피브로넥틴-오스테오칼신 융합 단백질이 코팅된 뼈 재생용 스캐폴드

본 발명은 고분자 스캐폴드 표면에 코팅된 하이드록시아파타이트 및 하이드록시아파타이트와 결합된 피브로넥틴-오스테오칼신 융합단백질을 포함하는 뼈 재생용 스캐폴드 및 이의 제조 방법에 관한 것이다.

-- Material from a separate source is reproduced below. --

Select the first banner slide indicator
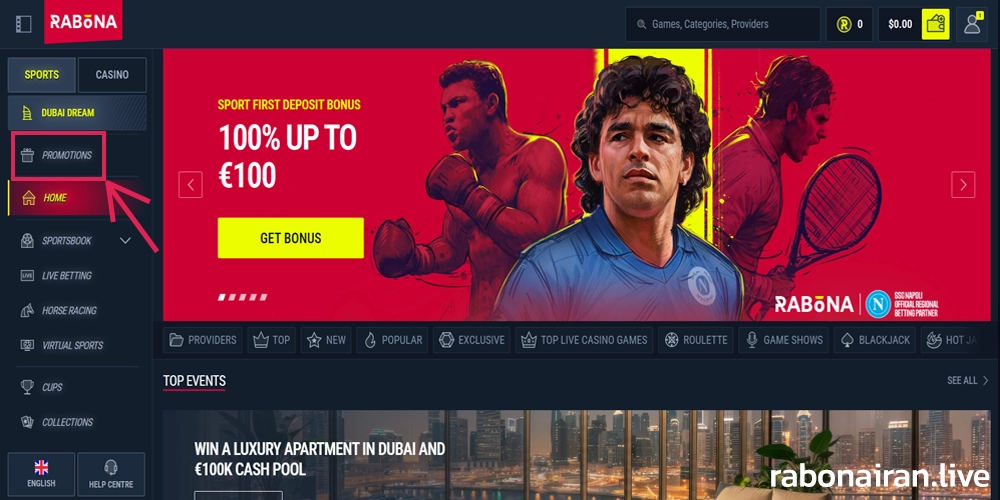 point(223,297)
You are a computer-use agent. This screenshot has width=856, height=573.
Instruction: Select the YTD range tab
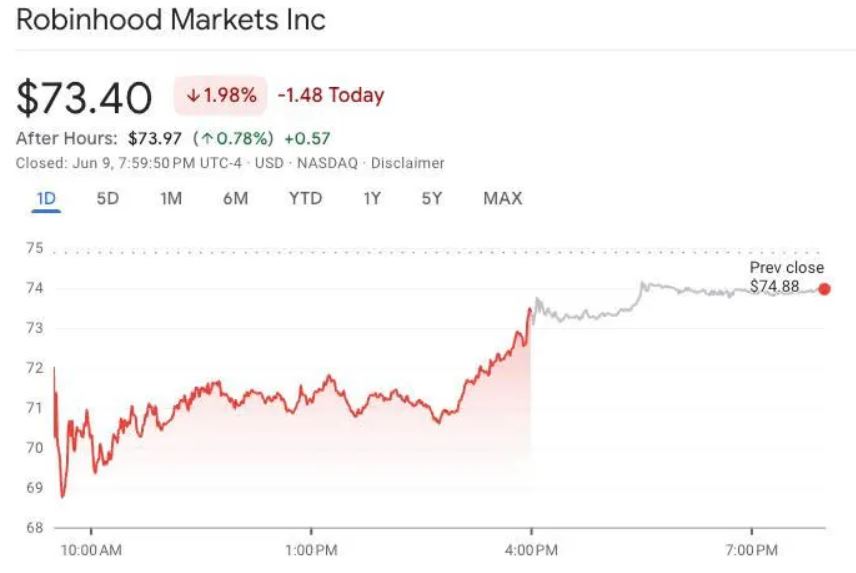(x=305, y=198)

대량 골 결손의 치료는 현대 의학에서 중요한 과제이다. 재생 의학 및 조직 공학에 대한 연구가 계속되고 있으며, 줄기세포 기반의 치료가 임상에서의 골 재생을 위해 고려되고 있다. 이는 부분적 골 결손이 이미 상당히 진행되었거나 조직이 노화된 환자에게서 초기 조골세포 획득이 어렵다는 문제를 극복하였다. 중간엽 줄기세포(MSCs)는 뼈 형성 단백질과 같은 적절한 영양분이 공급되는 경우 조골세포의 표현형으로 바로 분화한다.

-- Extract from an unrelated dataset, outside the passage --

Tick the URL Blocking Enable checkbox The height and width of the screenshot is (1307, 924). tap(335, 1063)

골 조직 공학에 적용하기 위한 스캐폴드는, 숙주 조직의 최적화된 조직 형성을 위해 핵심적인 몇 가지 조건을 만족해야 한다. 이 조건은 세포 친화력, 영양분과 산소가 투과하기 위한 적절한 공극률, 세포 부착 및 분화를 촉진시키기 위한 계면 활성 등을 포함한다. 또한, 이상적으로 스캐폴드는 연속적으로 분해되어 숙주 세포에 의해 대체되어야 한다. 콜라겐과 같은 세포외 기질(ECM)분자가 적절한 스캐폴드 재료이다. 그러나, 폴리유산(PLA), 폴리카프로락톤(PCL) 및 이의 공중합체와 같은 합성 분해성 플라스틱은 자연발생 물질에 비하여 정확한 가공이 가능하고, 보다 경제적이어서 임상적으로 널리 사용할 수 있다는 장점이 있다.

그러나, 합성 생체 고분자는 낮은 골 생체활성, 높은 소수성, 생체 단백질 및 세포에 대한 낮은 친화력을 가지기 때문에, 합성 생체고분자 스캐폴드는 골 조직 공학에 적합하도록 최적화 될 필요가 있다. 따라서, 생체활성을 증가시키기 위해 친수성 물질을 이용한 표면 개질과 같은 여러 시도가 있어왔다. 접착 단백질은 합성 고분자의 표면에 공유결합 하여 초기 세포 부착을 증가시킨다. 이러한 접착 단백질은 콜라겐이나 피브로넥틴을 포함한다. 그러나, 접착 단백질을 스캐폴드에 연결하는 것은 줄기세포가 조골세포로 분화하여 기능적인 골 조직을 형성하기 위해 적절한 표면 조건을 충분히 제공하지 못한다. 하이드록시아파타이트(HA) 또는 트리칼슘 포스페이트(TCP)와 같은 생체활성 세라믹과 PCL로 이루어진 복합 스캐폴드가 골 재생에 있어서 증가된 생물학적 수용력, 즉 개선된 세포 접착력, 조골세포의 기능 분화, 골 형성을 보여준다. 따라서, 생체활성 세라믹과 PCL의 복합 스캐폴드가 골 조직 공학에 있어 바람직하지만, 이는 초기 세포 반응 및 미분화된 줄기세포에 대해서는 선호되지 않을 수 있다. 이상적으로, 생체모방 환경은 초기 줄기 세포 접착 및 성장, 및 조골세포의 표현형으로 성숙하기 위한 연속적 분화 모두에 적합한 것이 바람직하다.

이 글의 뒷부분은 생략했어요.